Sala piena ieri sera per parlare di strategia rifiuti zero a Peccioli. Si ringraziano tutti i partecipaniti ed i relatori intervenuti.

L’Alta Valdera è il fanalino di coda in Toscana per la raccolta differenziata, con una media di differenziato del 25% ben al di sotto della media toscana di circa il 50% che è sempre al di sotto degli obiettivi di legge. I rifiuti diminuiscono, ma la tassa che grava sui cittadini aumenta. Per il bacino dei 6 comuni dell’alta Valdera (Lajatico, Chianni, Terricciola, Capannoli, Peccioli, Palaia) che contano 23.000 abitanti, la spesa è di oltre 2.800.000 €, con un aumento di 400.000 € rispetto all’anno precedente ed i costi dello smaltimento in discarica rappresentano una parte importante della tariffa.

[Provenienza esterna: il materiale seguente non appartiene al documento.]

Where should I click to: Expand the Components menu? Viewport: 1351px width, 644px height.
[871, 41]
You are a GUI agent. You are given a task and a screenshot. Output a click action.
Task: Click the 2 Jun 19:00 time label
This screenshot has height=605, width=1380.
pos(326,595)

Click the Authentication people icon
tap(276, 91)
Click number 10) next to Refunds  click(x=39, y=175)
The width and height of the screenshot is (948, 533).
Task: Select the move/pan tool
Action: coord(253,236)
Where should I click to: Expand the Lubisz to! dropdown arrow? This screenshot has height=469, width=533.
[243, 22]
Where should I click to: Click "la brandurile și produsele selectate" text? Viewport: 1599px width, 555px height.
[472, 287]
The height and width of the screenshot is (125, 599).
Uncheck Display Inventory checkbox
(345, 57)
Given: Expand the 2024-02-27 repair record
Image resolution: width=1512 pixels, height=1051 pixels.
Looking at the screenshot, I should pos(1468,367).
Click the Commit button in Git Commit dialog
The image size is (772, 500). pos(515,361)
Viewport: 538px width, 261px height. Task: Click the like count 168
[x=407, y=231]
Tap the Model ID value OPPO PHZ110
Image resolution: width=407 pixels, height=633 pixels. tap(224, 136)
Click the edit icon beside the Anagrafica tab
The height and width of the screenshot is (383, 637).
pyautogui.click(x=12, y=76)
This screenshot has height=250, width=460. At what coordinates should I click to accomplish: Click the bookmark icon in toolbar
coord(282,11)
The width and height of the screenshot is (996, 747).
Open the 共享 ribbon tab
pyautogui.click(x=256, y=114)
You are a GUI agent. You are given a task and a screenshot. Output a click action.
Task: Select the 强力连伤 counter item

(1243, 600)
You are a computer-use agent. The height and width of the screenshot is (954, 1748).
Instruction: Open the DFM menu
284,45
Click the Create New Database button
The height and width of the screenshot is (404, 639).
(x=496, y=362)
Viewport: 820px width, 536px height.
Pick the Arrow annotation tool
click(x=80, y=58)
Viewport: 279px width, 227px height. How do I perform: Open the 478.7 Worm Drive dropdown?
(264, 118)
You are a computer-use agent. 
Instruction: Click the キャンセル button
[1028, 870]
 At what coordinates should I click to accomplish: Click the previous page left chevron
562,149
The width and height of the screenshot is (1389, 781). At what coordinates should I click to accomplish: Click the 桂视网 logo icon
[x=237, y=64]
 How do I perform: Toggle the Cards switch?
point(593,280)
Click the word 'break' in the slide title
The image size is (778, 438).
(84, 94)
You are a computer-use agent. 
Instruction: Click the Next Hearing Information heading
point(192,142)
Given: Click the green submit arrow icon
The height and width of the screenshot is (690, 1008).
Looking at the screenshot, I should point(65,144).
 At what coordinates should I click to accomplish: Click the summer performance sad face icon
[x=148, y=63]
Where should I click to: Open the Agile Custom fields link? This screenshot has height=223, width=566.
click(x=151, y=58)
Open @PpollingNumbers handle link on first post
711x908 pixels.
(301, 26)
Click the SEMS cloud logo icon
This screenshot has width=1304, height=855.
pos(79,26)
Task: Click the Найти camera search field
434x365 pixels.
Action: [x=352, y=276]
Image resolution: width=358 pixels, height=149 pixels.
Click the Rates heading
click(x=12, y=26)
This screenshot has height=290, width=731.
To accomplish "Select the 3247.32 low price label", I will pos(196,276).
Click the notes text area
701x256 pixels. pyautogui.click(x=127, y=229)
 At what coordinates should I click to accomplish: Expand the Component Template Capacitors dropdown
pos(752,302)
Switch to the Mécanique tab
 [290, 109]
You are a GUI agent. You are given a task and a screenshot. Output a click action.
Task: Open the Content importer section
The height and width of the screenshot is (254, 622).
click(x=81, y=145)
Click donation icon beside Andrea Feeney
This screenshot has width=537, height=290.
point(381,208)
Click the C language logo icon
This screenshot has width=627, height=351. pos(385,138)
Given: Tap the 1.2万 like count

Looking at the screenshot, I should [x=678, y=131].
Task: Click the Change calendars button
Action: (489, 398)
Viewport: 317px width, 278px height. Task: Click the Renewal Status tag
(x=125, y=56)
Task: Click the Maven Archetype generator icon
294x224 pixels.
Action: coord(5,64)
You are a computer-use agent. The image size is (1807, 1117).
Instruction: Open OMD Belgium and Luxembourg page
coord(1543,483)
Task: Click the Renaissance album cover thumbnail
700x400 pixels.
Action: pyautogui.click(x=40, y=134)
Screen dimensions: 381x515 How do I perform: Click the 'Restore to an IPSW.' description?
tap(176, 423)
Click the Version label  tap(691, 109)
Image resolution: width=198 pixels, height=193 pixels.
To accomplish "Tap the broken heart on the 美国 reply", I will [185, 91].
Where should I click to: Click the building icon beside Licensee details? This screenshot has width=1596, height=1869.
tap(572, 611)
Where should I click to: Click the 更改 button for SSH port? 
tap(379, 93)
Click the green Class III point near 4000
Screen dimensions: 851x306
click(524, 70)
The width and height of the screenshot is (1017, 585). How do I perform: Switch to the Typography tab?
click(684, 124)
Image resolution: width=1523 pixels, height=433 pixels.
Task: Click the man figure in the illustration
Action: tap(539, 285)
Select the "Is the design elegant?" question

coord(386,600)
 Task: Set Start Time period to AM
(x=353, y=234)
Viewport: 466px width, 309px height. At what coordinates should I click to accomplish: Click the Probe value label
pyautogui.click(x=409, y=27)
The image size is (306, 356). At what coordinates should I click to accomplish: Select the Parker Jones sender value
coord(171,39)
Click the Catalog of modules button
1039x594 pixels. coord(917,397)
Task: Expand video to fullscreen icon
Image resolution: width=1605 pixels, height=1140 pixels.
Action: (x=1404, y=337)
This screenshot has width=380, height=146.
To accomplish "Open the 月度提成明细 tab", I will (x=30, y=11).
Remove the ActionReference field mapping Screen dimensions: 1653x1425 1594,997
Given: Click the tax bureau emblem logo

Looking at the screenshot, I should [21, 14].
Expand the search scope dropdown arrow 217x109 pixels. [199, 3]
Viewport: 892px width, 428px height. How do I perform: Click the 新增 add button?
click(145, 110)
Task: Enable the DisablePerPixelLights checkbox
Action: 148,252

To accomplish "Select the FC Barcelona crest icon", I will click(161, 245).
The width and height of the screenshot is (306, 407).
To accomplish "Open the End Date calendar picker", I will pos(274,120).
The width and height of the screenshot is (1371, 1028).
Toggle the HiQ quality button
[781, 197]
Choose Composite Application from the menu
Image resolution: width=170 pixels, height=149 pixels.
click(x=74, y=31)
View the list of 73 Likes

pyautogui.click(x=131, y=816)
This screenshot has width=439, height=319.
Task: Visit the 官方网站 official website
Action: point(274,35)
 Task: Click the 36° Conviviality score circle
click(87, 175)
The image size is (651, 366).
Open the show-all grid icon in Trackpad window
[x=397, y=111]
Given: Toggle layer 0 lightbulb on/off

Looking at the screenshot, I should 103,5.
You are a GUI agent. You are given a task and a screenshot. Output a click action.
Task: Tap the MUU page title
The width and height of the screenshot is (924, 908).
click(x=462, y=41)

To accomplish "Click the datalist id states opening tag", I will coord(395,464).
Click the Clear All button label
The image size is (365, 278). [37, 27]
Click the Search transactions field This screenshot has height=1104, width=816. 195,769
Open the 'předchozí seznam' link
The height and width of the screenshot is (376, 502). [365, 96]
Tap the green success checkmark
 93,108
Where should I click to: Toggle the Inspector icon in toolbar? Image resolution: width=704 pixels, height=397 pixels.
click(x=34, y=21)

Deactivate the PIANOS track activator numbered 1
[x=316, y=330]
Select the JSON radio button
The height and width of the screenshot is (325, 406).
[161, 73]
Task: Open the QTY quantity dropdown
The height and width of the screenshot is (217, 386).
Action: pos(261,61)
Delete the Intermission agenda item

Le amministrazioni locali, sia a livello comunale, sia regionale, disattendono qualsiasi direttiva non solo europea, ma anche ministeriale in tema di rifiuti. I consorzi di servizio aumentano i costi e tolgono agli enti preposti (i comuni) la gestione di questa importante attività, ad esempio nell’ATO Toscana Sud già operativa i costi sono lievitati del 20%. Inoltre non c’è un euro di investimento verso la prevenzione al rifiuto e si punta ancora a far soldi con gli impianti di incenerimento e con le discariche che ormai sono classificate anche dall’unione europea, come ‘ultima spiaggia’ da utilizzare nella gestione del ciclo del rifiuto.

Una Toscana che crea consorzi di gestione probabilmente incostituzionali (è pendente al TAR il ricorso per incostituzionalità dell’ATO costa promosso da Nogarin, sindaco a 5 stelle di livorno) e che boccia in consiglio regionale la mozione rifiuti zero dei 5 stelle perchè vuole usare regole proprie per proteggere gli interessi che ci sono dietro a questo settore milionario. La Toscana che purtroppo ha il primato di aver fatto nascere l’ecomafia che parte da Arezzo, come spiegato dal relatore Renato Scalia del centro studi Vigna.

La buona scuola di Renzi mette a rischio anche i processi educativi volti ad una maggiore sensibilizzazione ad avere comportamenti più sostenibili a causa dell’introduzione di sponsor privati, che possono essere multinazionali, che hanno il potere di interferire con i piani educativi. Il gruppo cultura del M5S Toscana sta lavorando ad un progetto da poter proporre nelle scuole e che saremo ben lieti di proporlo anche alle nostre amministrazioni una volta messo a punto.

L’economia circolare, che non vede più il rifiuto come una materia prima da bruciare o sotterrare ma come una risorsa d sfruttare unitamente ad un’educazione maggiore e a leggi che favoriscano l’attuazione di una strategia rifiuti zero non solo faranno bene all’ambiente ma produrranno anche maggiori posti di lavoro.

relatori

I problemi sulla sede del convegno:

La sede originale del convegno, il centro polivalente, era stato assegnato dal Comune con atto amministrativo del 11 Novembre 2015. Negli ultimi 10 giorni ci sono stati atti informali da parte dell’Amministrazione per impedire l’accesso ai locali che ha creato un braccio di ferro tra il gruppo “amici a 5 stelle” e l’amministrazione che si è risolto la mattina del 22 Gennaio grazie all’intervento della Questura di Pisa, che ringraziamo, e dal fatto che da entrambe le parti in causa alla fine è prevalsa la ragionevolezza di voler trovare una sede dove accogliere i cittadini che avrebbero partecipato.